• [Request]
Return the lines of the material from the one containing "Given: Click the scroll up arrow of chat list" through the one containing "pyautogui.click(x=1106, y=506)", inclusive, reproducing them word for word.

----------

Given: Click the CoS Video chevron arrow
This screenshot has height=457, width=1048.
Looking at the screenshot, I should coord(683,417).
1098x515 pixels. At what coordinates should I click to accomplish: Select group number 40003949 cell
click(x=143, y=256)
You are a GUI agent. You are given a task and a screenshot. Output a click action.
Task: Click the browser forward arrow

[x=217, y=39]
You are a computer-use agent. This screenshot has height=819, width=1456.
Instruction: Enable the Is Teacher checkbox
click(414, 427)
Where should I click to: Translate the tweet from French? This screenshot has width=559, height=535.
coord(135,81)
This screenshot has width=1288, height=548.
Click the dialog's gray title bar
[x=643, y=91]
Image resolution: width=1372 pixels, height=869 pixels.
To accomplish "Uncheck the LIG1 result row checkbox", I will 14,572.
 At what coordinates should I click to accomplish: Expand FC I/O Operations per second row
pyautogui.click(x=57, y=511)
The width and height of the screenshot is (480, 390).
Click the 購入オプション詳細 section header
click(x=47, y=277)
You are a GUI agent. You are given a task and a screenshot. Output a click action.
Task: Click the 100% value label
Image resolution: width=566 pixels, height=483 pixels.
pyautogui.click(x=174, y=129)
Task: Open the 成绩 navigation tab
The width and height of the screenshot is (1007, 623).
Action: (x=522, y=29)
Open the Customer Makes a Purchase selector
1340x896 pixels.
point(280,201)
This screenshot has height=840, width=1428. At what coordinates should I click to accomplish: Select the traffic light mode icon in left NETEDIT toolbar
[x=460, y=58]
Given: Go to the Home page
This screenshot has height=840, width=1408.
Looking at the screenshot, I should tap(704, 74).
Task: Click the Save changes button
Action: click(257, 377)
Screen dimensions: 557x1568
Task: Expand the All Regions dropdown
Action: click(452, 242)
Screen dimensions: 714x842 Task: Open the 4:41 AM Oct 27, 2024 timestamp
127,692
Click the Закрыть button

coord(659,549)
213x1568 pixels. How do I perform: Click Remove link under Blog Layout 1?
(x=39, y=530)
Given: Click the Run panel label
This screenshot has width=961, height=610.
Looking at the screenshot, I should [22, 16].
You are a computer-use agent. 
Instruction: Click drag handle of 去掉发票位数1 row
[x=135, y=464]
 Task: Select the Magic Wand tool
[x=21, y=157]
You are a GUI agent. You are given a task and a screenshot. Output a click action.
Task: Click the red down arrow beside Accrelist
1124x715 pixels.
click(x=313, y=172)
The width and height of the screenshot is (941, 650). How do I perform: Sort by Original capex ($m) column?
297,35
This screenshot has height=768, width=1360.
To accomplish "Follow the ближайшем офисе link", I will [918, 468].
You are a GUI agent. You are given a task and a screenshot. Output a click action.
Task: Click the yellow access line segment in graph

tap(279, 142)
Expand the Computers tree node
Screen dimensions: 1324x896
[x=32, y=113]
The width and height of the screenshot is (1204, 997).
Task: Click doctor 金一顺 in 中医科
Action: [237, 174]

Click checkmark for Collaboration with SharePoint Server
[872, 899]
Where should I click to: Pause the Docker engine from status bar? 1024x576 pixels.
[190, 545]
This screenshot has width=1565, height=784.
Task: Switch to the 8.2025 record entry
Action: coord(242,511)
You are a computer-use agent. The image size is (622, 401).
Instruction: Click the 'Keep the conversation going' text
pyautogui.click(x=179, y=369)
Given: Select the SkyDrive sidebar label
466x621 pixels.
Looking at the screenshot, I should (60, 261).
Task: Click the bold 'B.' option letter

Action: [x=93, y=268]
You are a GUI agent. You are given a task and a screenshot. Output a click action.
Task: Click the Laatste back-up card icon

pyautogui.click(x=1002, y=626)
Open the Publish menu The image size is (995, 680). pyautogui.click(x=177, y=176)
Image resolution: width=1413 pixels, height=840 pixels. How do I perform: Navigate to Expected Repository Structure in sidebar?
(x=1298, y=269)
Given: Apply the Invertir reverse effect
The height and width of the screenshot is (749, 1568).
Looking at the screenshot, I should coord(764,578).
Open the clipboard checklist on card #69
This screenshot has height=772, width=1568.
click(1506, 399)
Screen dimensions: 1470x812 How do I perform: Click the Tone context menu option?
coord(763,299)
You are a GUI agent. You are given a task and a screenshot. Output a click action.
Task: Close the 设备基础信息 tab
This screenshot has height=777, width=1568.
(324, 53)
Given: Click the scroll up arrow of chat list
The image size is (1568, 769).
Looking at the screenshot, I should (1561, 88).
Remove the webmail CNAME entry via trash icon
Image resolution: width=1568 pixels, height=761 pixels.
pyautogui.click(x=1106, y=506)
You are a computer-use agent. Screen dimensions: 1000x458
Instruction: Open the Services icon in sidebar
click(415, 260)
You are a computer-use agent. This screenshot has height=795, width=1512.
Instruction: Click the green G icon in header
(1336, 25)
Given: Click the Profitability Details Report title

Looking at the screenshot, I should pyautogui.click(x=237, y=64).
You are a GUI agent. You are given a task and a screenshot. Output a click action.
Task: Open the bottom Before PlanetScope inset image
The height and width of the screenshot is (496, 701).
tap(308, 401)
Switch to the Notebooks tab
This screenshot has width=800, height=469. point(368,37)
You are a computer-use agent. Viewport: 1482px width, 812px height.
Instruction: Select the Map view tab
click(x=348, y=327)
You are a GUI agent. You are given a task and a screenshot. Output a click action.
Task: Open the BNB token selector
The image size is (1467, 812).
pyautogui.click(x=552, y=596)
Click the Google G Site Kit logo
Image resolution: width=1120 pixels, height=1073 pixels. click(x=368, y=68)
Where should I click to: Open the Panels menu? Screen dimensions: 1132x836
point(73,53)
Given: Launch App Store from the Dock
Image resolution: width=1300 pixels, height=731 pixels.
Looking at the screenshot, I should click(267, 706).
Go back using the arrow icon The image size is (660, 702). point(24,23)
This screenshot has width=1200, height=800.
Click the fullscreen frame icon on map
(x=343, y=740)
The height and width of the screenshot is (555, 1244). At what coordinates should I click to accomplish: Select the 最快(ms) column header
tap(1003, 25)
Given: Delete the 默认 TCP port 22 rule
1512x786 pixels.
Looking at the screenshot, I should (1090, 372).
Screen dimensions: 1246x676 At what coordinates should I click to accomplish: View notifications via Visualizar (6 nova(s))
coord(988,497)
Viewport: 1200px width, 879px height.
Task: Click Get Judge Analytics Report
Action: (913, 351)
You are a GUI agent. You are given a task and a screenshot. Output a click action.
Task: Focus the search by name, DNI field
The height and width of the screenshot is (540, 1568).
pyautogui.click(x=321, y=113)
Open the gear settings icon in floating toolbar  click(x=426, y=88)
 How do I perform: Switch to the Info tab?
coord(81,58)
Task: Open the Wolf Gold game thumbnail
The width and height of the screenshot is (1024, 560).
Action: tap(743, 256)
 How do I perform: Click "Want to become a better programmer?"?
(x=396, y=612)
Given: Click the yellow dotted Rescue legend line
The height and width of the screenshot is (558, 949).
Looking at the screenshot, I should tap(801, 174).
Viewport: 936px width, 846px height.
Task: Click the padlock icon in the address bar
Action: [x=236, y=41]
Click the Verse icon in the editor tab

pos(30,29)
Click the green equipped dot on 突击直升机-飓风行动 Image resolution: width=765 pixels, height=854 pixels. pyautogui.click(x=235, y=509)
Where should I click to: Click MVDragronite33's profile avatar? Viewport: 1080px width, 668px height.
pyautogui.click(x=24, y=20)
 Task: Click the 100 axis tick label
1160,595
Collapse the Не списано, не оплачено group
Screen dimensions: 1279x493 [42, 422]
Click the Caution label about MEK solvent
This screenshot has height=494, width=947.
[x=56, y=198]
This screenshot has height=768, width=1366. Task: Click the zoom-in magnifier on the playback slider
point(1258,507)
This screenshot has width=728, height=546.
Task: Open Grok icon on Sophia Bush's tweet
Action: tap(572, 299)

----------

• [Written response]
Given: Click the scroll up arrow of chat list
The image size is (1568, 769).
Looking at the screenshot, I should (1561, 88).
Remove the webmail CNAME entry via trash icon
Image resolution: width=1568 pixels, height=761 pixels.
pyautogui.click(x=1106, y=506)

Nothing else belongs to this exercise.